金髪の少女
裂け目から落ちてしまったフィアはとりあえず、自分のベッドにしがみついた。隣ではルクアが、周りの景色を視界に入れないよう、布団をかぶっている。布団からは、彼女の小さな手だけが見え隠れしていた。手の色が変わってしまうくらい強く、ベッドの木枠をつかんでいる。
「神様仏様、お願いです。どうか落ちませんように! 怪我しませんように! 死にませんように! ……ここを無事に乗り切れたら、小説をちゃーんと毎日投稿して、ちゃんと完結まで導きますから! これからも欠かさず小説家になれるよう、努力しますから! お願い本当にお願い……」
「情けないですわね! ゆっくりとしか落ちていないから大丈夫ですわ! 布団から出て、どうしてこんなことになっているのか、あたしにも分かるように説明してほしいのですわ!」
ルクアのか細い声に呼応するように、彼女のベッドのさらに向こう側から大声が聞こえた。そしてルクアの布団の山に向かって、赤と黒のチェックのクッションが投げつけられる。
クッションを投げたのは、床に裂け目ができる前までフィアの左隣にあった、赤と黒のチェックの布団のベッドの主だった。
輝かんばかりの長く伸ばした金髪は、見るも無残に様々な方向にハネてしまっている。フランス人形のように整った顔立ちの小顔の少女は、先ほどの言葉で折角の美貌を台無しにしていた。
「早く出てくるのですわ! 情報を共有しておかなければ、危険ですわよ!? あたしだって不安なのだから、さっさと覚悟を決めるのですわ」
金髪の少女のキンキン声と、クッション攻撃についに降参したらしいルクアは、のっそりと布団から顔だけを出し、そのままのそのそと、布団をかぶったままベッドの下を覗き込む。
「……うわぁ。落ちているには変わりないけれど……。とてつもなくゆっくり。これなら大丈夫かな」
急降下とかしないといいけど、そう呟きながらルクアは布団から体を引き抜く。そして金髪の少女に向かって、少し照れくさそうに笑いながら言った。
「なんか、ありがとう。……とりあえず、助かった」
ルクアの声に金髪の少女は、少し顔を赤らめた。しかしすぐに顔をしかめ、
「まったく。……こんなことで動揺するなんて、頼りにならない人ですわねっ」
と偉そうに言った。けれどもルクアから目をそらし、片手だけをルクアの方へできうる限り伸ばす。きょとんとするルクアをよそに、金髪の少女は精いっぱい強がった声で言った。

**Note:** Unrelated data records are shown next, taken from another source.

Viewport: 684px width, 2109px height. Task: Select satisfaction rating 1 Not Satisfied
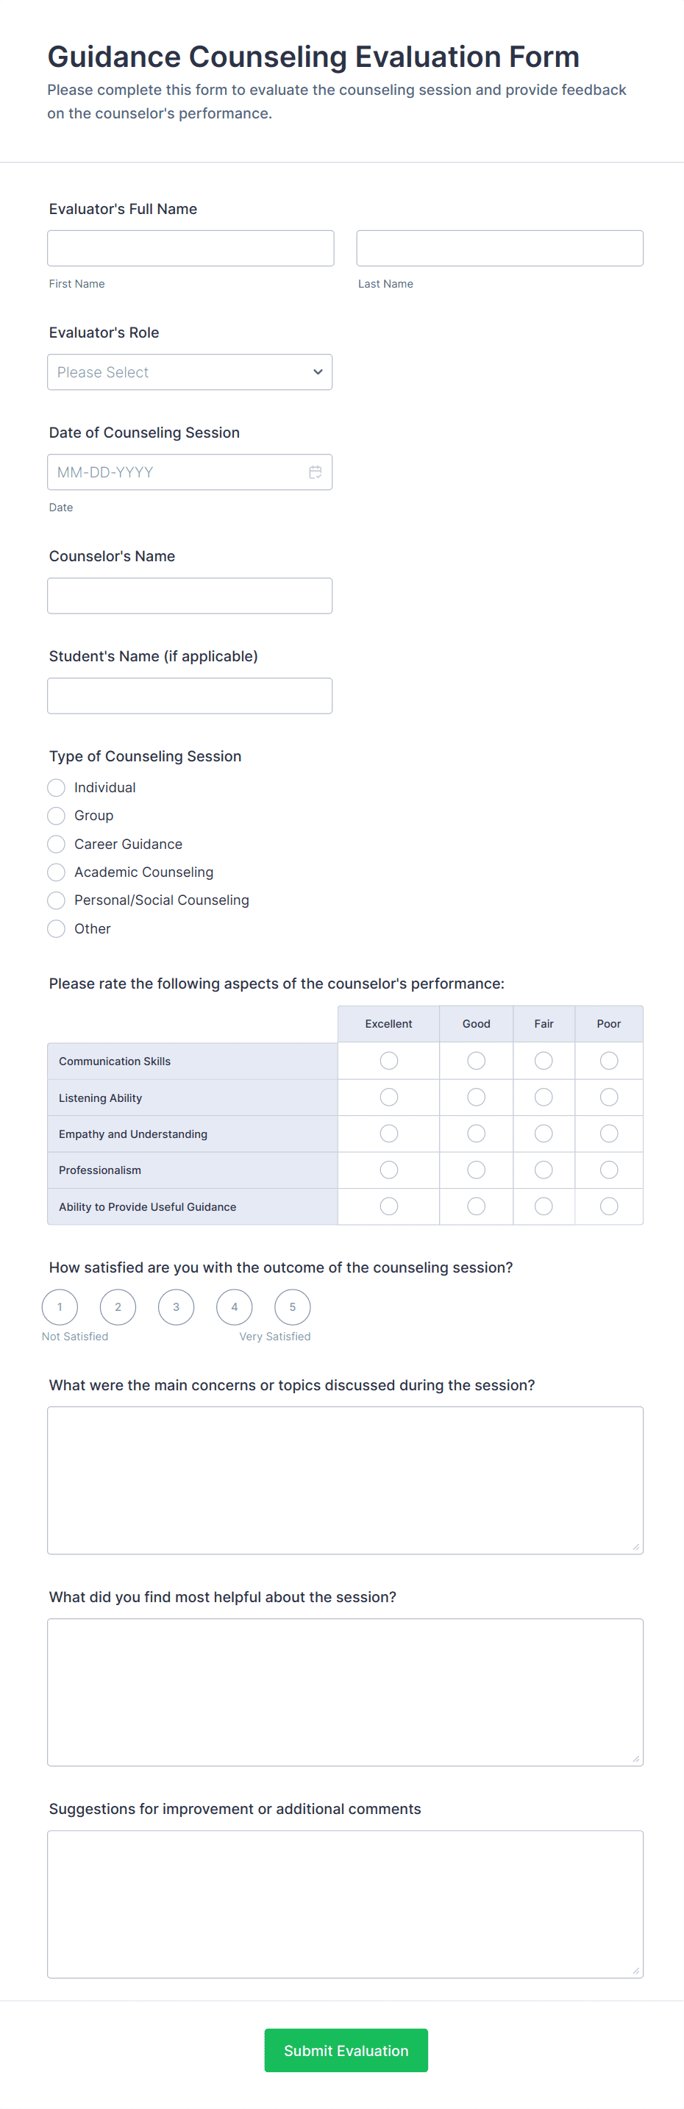[60, 1307]
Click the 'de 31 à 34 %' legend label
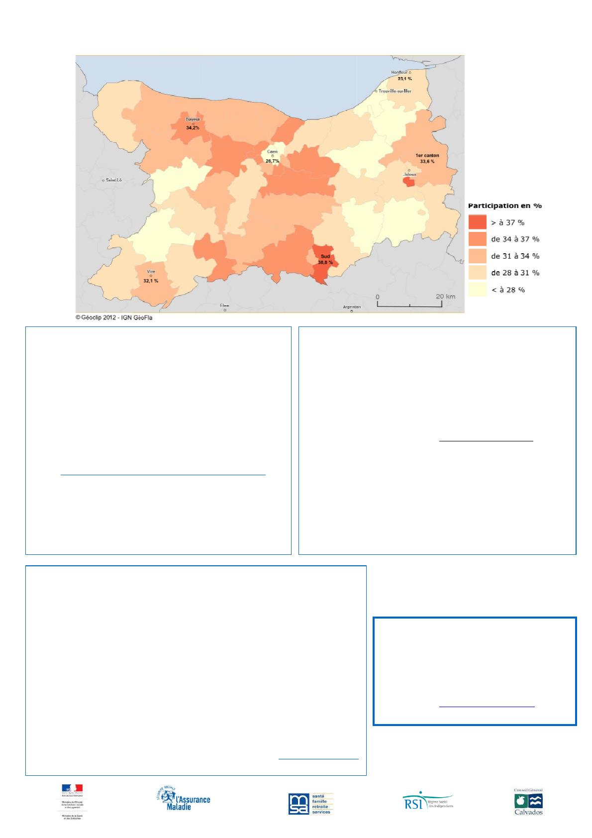The height and width of the screenshot is (838, 592). (515, 256)
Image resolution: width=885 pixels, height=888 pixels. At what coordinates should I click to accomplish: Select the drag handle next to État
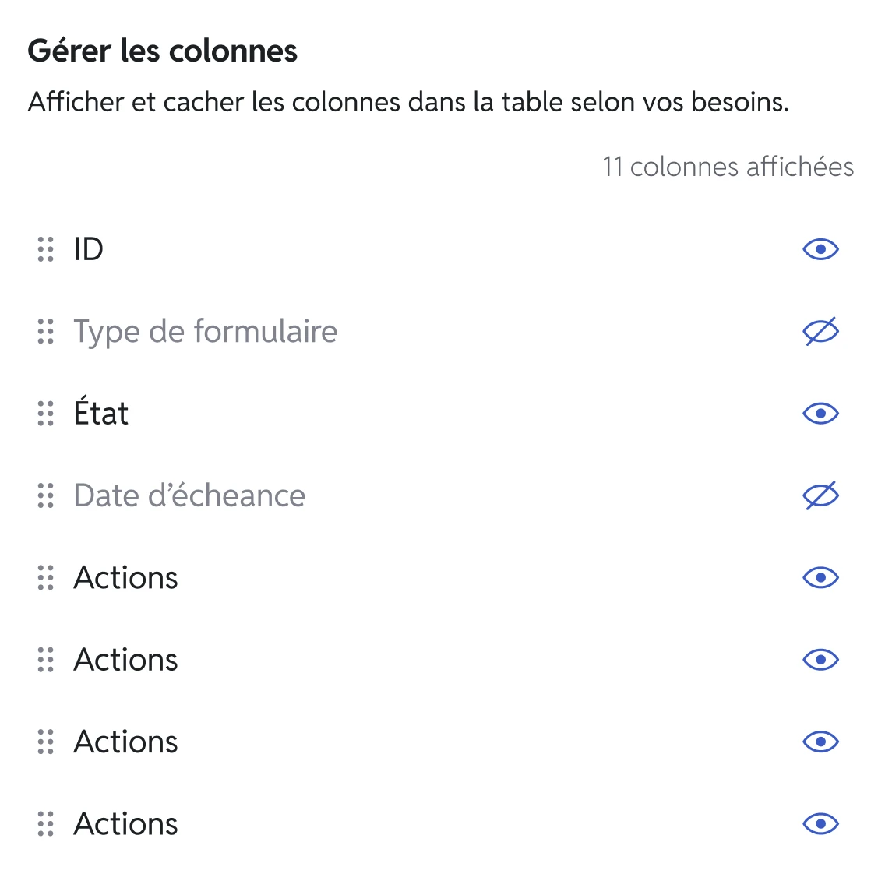(x=45, y=414)
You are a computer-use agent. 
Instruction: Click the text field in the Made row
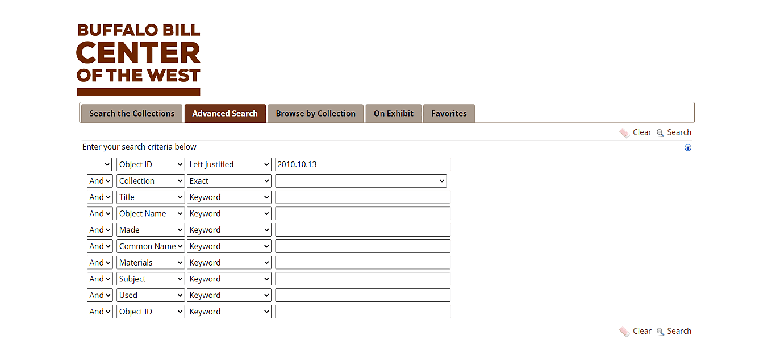click(362, 230)
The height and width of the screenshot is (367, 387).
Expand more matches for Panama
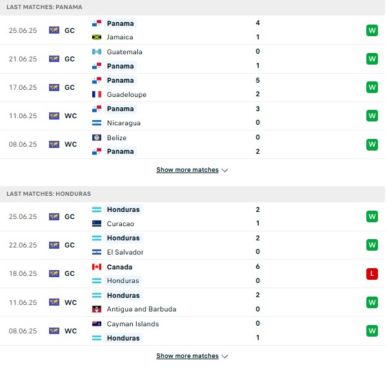point(187,170)
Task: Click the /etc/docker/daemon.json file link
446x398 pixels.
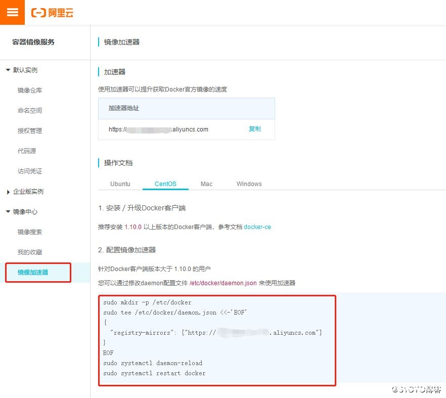Action: pos(223,283)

「貴女さえよければ、その……っ。仲良くしてあげてもいいですわっ」
その手は、フィアから見てもわかるくらい震えていた。ルクアは少し驚いた顔をしたがすぐ笑顔になる。そして自分もベッドから精いっぱい体を伸ばして、金髪の少女の伸ばした手をぺちぺちと指先でビンタした。それからぎゅっとその手を握る。
「じゃあ、これからよろしくねー。私はルクア、あっちはフィア。……で、えーっと、あなたの名前は」
突然自分の名前らしいものを呼ばれ、フィアは驚きで肩を震わせた。金髪の少女はというと、一瞬、何が起きたか分からないといった様子で唖然とした後、瞳を輝かせる。しかしそれは一瞬のことで。すぐに、偉そうな顔に戻ってしまう。その表情のまま、そしてルクアの手を握ったままで言う。
「あたしの名前? あたしの名前は……えーっと、何だったでしょう。忘れてしまいましたわ」
それを聞き、ルクアがベッドのところに名前は書いてあるかと尋ねる。すると金髪少女は、
「ベッドに名前を書くなんて悪趣味なこと、あたしがするわけが……、アリス・マテリアとありますわ」
でももっと素敵な名前だったように思いますわ。そう言いながらアリスは首をかしげる。
『この世界では、それがあなたたちの名前よ。この世界から脱出するまではね』
突然第三者の声が聞こえ、三人はベッドから転げ落ちそうになった。